Qu'est ce que la base Joconde ?
Outil de travail quotidien pour les professionnels des musées, Joconde est dans le même temps un catalogue numérique ouvert à tous. Il rassemble des notices, véritables fiches d'identité des œuvres.
Accessible gratuitement sur POP (Plateforme ouverte du patrimoine), ce catalogue permet à chacun – professionnels, chercheurs ou simples curieux – de naviguer au cœur des richesses nationales. Le musée de la Création Franche rejoint ainsi les nombreux autres établissements de la région Nouvelle-Aquitaine déjà actifs sur la base.
Une mosaïque de formes et de profils autodidactes
Ce premier versement concerne une partie des acquisitions réalisées par le musée en 2023. Les notices de 11 auteurs concernés par ces acquisitions illustrent la variété des formes que peut revêtir cette création spontanée, qui s'épanouit en dehors des circuits artistiques et culturels traditionnels.
Derrière ces créations se cachent des personnes aux profils atypiques (animateurs en bibliothèque, peintres en chantier naval) dont le musée s'attache à valoriser.

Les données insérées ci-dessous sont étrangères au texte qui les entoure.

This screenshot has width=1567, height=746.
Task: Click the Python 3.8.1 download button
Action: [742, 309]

Le public peut notamment y découvrir :
- Le collage Le bon point d'Andrée Acézat ;
- Les dessins minutieux au stylo à bille de Karl Beaudelere ;
- La maquette cinétique de L’oiseau euphorique de Jean-Luc Johannet ;
- L'étonnant vélo d’André Pailloux, confectionné et assemblé au fil des décennies.
Une diffusion progressive jusqu'à la réouverture en 2027
Ce premier pas marque le lancement d’un chantier de plus grande ampleur. Les prochains versements sur la base Joconde intégreront successivement les acquisitions réalisées en 2024, puis celles de l'année 2025.

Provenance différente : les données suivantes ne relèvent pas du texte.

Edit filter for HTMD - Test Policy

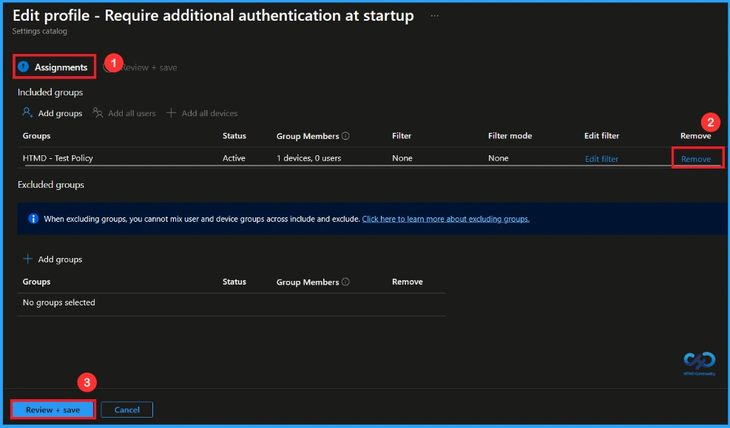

Par la suite, le musée de la Création Franche diffusera l’entièreté de ses collections au gré des futures campagnes de récolement des œuvres. Une opportunité pour le public de se documenter en attendant la réouverture du nouveau musée prévue en 2027.
Le récolement décennal : au cœur de la vie des collections
Que deviennent les œuvres d'art lorsqu'elles ne sont pas exposées ? Comment les musées s'assurent-ils de la présence physique, de la localisation et de l'état de conservation de leurs collections à travers le temps ?
Plus qu'un simple inventaire, le récolement est une mission fondamentale, à la fois scientifique et administrative. Obligation légale pour les Musées de France, cette démarche minutieuse garantit la protection, la traçabilité et la transmission de notre patrimoine aux générations futures.